When I ran groups for ADHD kids I apparently had an amazing success rate. I had some other professionals wanting to know the secret and asking to observe. It was interesting though when they came they could not stand the group dynamics. My ‘success’ was simply was too chaotic for them. The groups were often very active sessions where everyone had a drum. There were strings that each child used to create a space and those boundaries had to be respected. But other than that I was okay with quite a lot of noise and interaction. In the end, each of the groups found their way to move forward. When I interviewed the kids after the group, they all seemed to have learned the most from each other and what seemed to convince them to settle down and focus was their own desire to connect to each other.
Though the groups were successful, without any real science, the positive results were simply not taken very seriously. However, the parents all seemed to get the idea.
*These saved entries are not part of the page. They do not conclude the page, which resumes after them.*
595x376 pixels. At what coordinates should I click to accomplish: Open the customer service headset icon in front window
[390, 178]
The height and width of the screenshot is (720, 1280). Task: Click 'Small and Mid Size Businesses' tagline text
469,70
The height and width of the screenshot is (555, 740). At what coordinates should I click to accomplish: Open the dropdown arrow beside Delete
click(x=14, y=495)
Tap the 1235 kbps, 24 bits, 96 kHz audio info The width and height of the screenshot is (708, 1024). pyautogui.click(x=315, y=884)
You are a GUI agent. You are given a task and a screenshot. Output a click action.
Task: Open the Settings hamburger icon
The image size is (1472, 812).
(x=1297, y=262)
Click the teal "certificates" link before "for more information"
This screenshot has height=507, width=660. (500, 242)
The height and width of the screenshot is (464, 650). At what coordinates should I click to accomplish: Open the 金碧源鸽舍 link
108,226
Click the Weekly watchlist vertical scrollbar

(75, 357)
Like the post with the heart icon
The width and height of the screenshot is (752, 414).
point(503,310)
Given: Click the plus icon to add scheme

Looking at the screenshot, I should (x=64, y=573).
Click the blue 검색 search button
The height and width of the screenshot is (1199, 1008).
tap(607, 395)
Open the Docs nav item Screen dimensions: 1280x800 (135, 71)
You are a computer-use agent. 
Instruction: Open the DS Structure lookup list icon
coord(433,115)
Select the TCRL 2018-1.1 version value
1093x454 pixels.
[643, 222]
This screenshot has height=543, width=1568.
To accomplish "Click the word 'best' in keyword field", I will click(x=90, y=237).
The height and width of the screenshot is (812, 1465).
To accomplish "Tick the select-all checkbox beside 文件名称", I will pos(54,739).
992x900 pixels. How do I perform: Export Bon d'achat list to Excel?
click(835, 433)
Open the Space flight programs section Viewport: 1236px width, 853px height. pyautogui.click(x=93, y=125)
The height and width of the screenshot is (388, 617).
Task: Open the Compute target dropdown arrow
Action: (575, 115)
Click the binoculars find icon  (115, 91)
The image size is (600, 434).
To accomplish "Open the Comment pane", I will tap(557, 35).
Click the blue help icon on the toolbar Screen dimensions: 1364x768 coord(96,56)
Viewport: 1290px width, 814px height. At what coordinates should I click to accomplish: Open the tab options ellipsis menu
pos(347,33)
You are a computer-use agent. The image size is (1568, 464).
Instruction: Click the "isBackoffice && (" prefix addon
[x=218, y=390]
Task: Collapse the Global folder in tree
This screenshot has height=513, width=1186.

They had been trying so hard to help ‘control’ their out-of-control child that may be they needed to join them sometimes in being a little on the wild side.
The play Distracted provided an equally refreshing conclusion.
Maybe a diagnosis helps sometimes. Even medication might be useful for a short period to assist someone. But we have taken that WAY too far and stopped looking at the bigger picture. All these ‘disorders’ may just be trying to tell us something else. What might happen if we stopped drugging and turned off the over-stimulation and sank in and connected. I am guessing at first that would be very uncomfortable and in the end I believe we might just discover there is an important message to be received when all the noise stops.